In the entries, find all lines that hold the word "agent" and copy them.

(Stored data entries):
################

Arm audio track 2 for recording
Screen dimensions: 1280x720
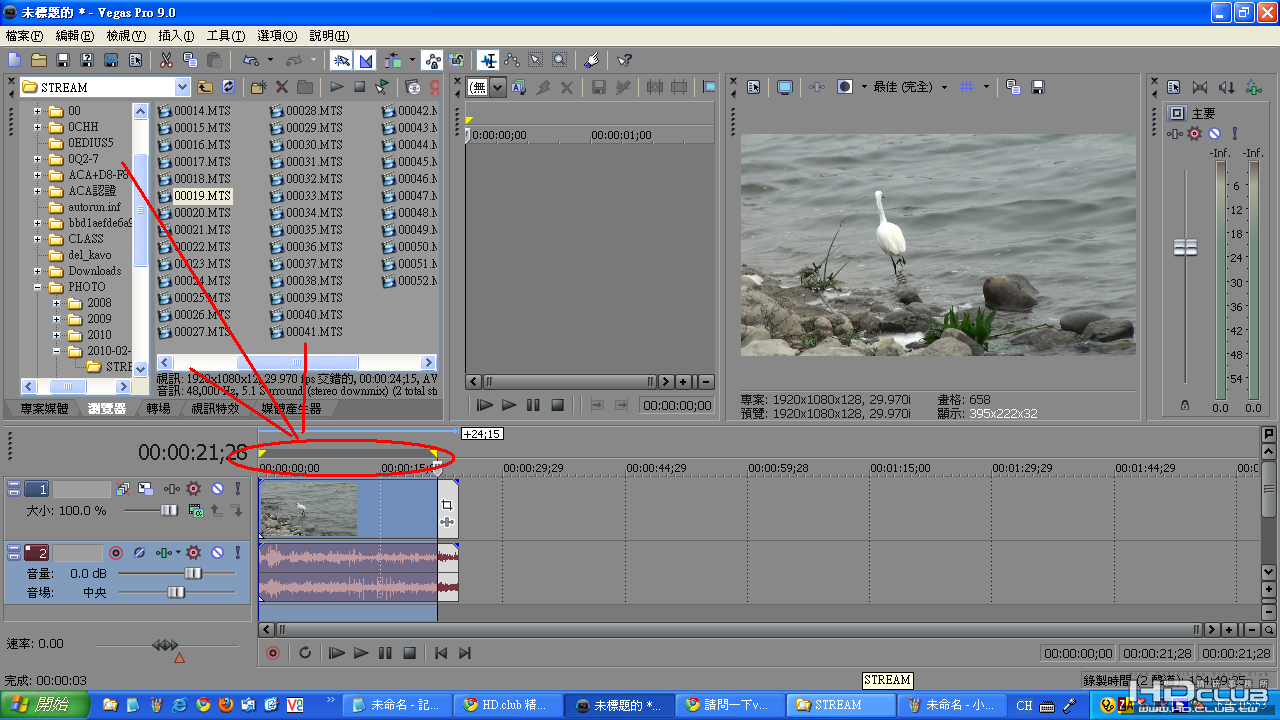click(x=116, y=552)
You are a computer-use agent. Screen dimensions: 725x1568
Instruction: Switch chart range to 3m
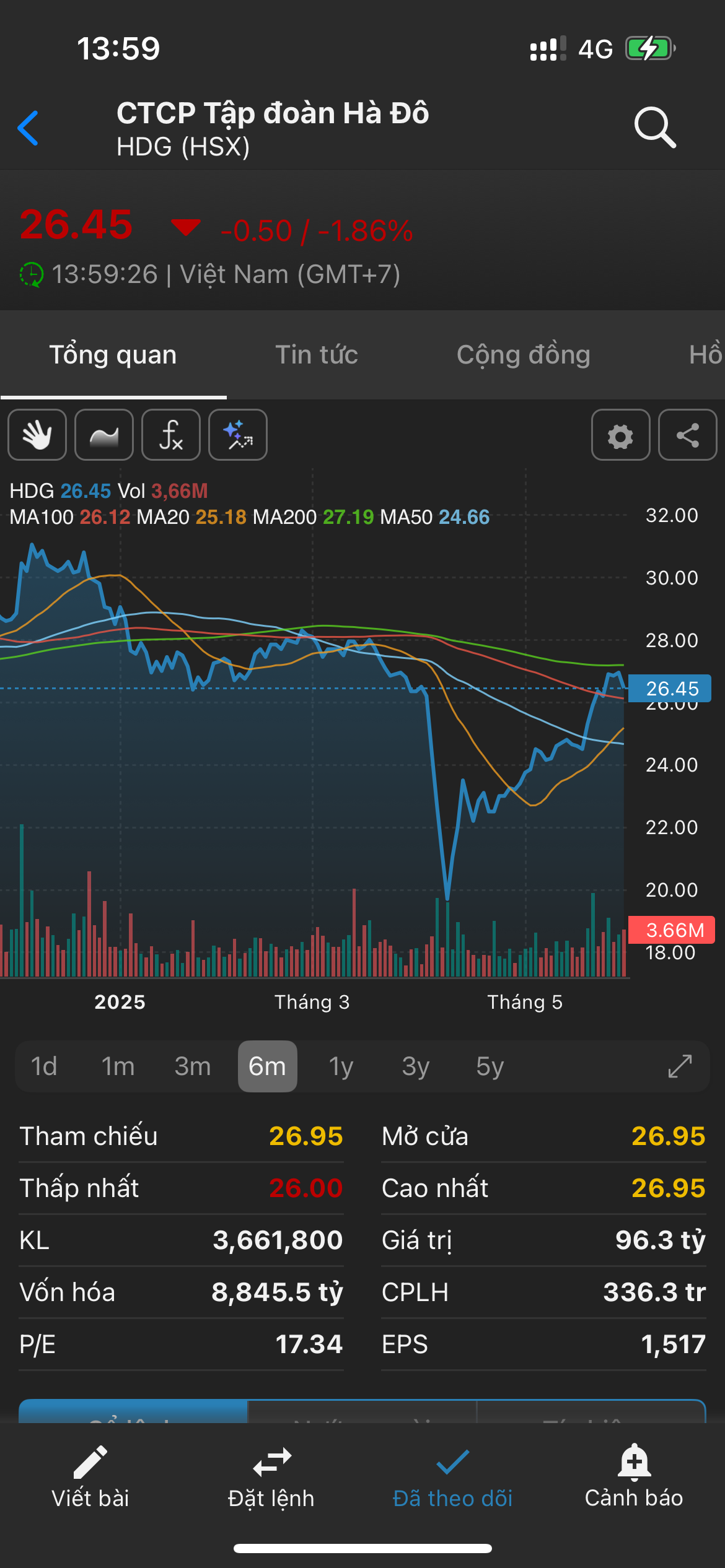(193, 1066)
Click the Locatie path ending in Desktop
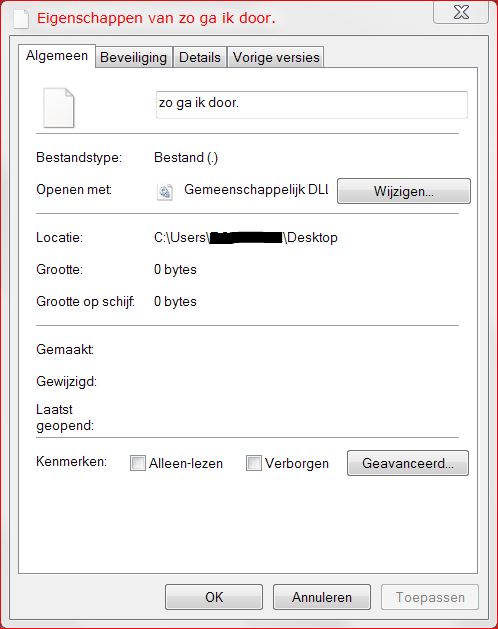Screen dimensions: 498x629 coord(246,237)
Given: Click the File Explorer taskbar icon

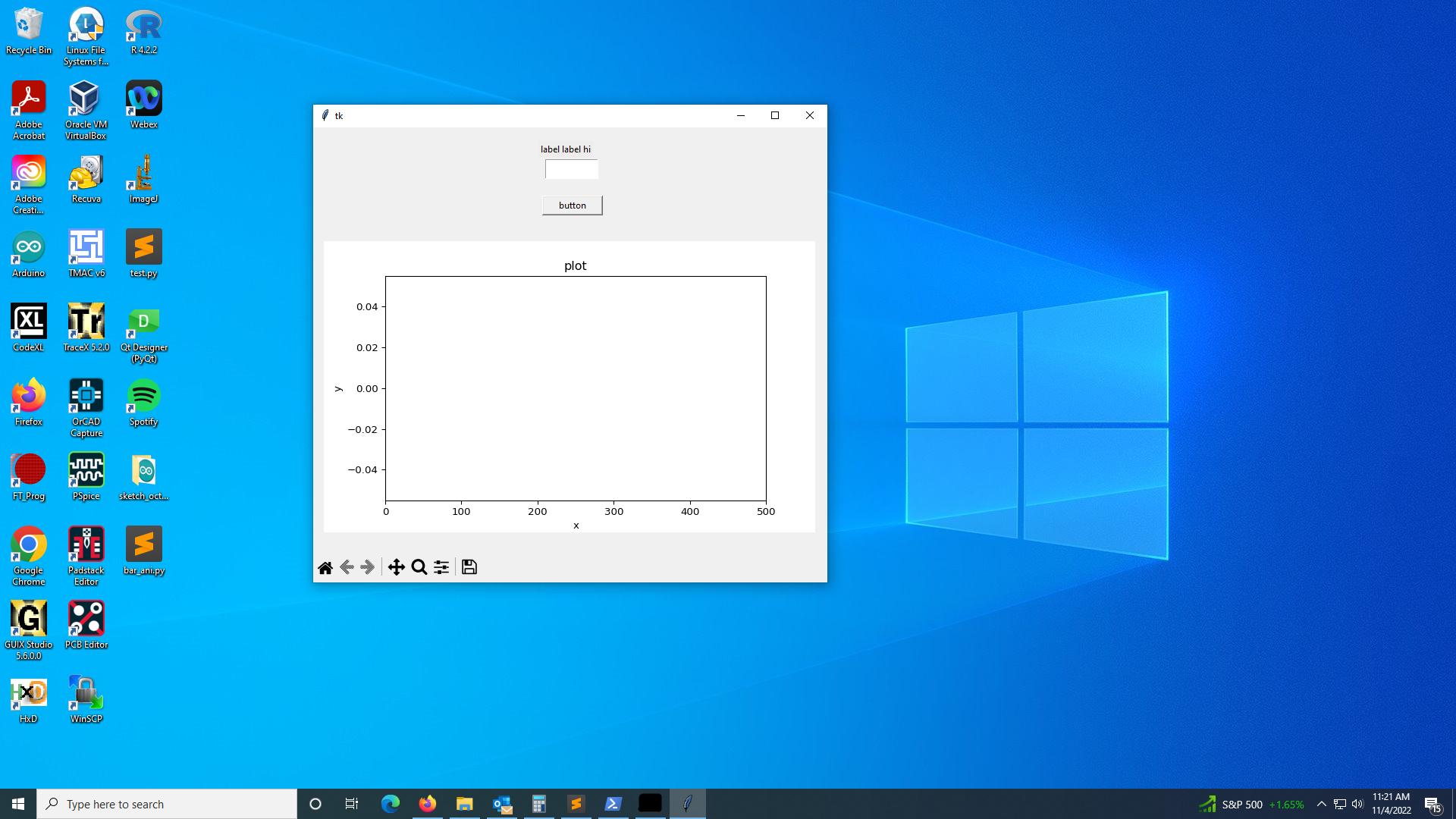Looking at the screenshot, I should point(464,803).
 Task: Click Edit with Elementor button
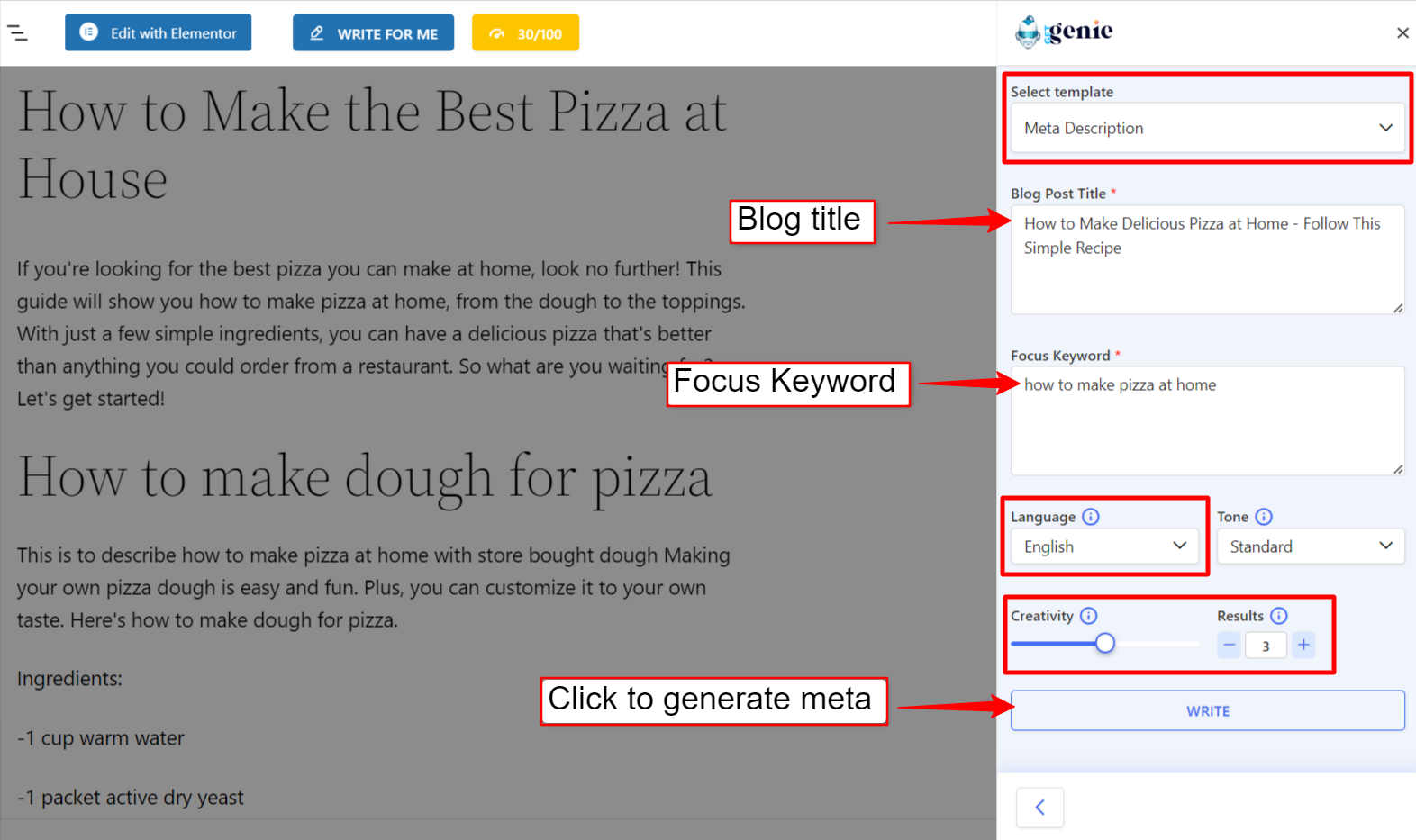click(x=158, y=33)
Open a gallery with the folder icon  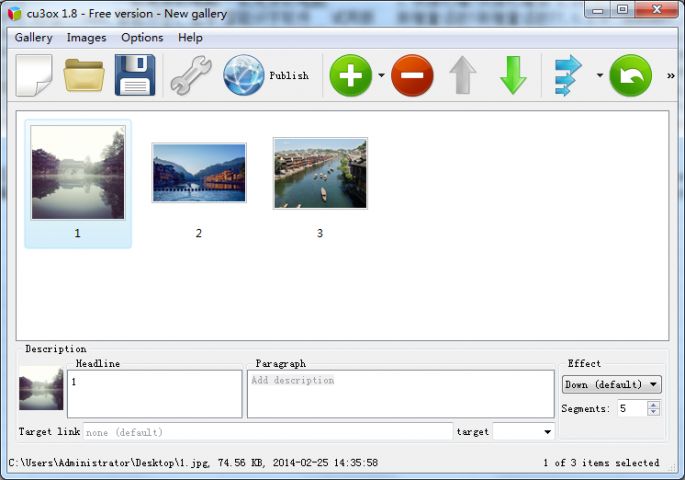(84, 76)
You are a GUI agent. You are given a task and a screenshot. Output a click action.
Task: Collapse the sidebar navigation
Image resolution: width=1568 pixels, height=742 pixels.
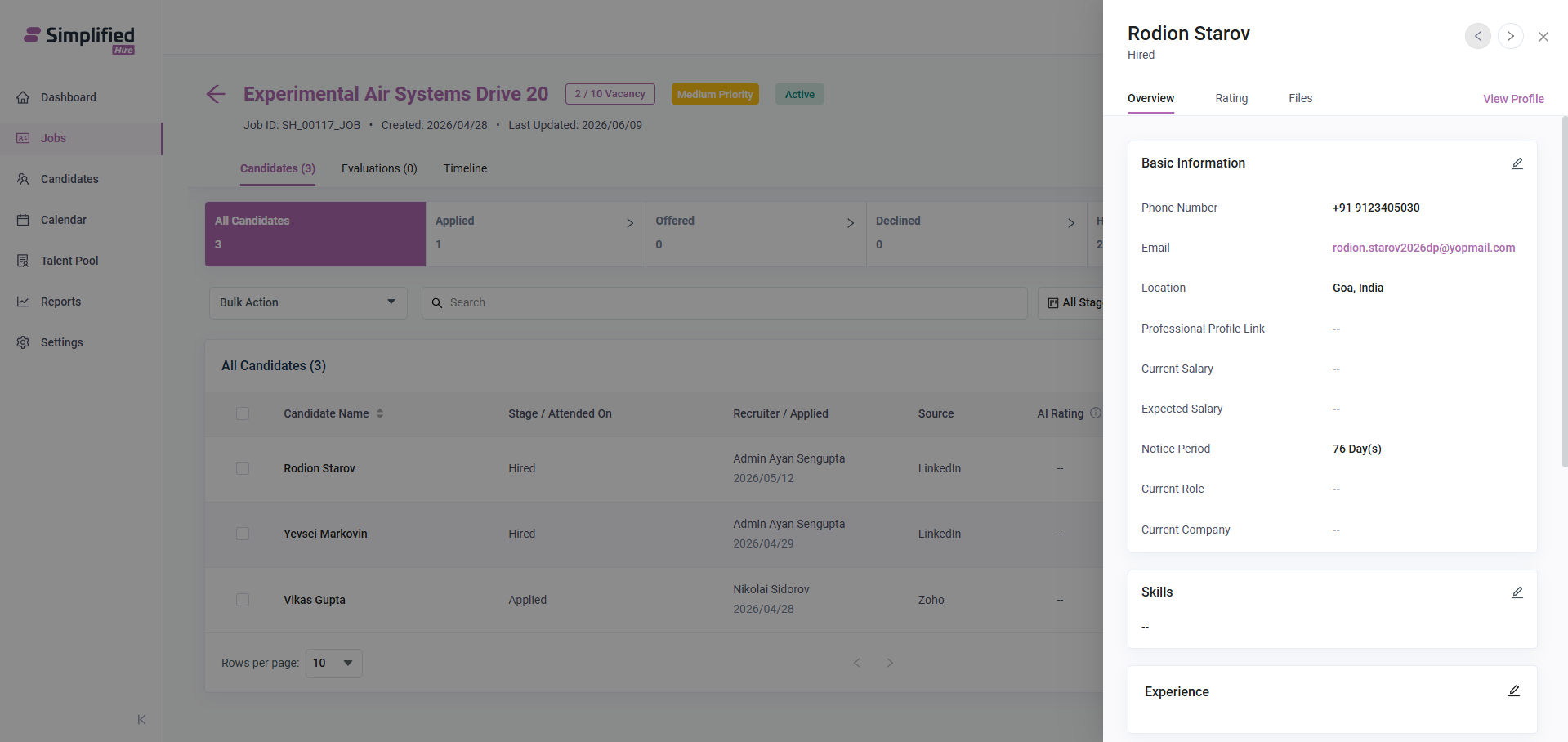141,719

################

(WRITTEN SOLUTION):
You are a computer-use agent. Screen dimensions: 725x1568
You are a GUI agent. You are given a task and a screenshot. Output a click action.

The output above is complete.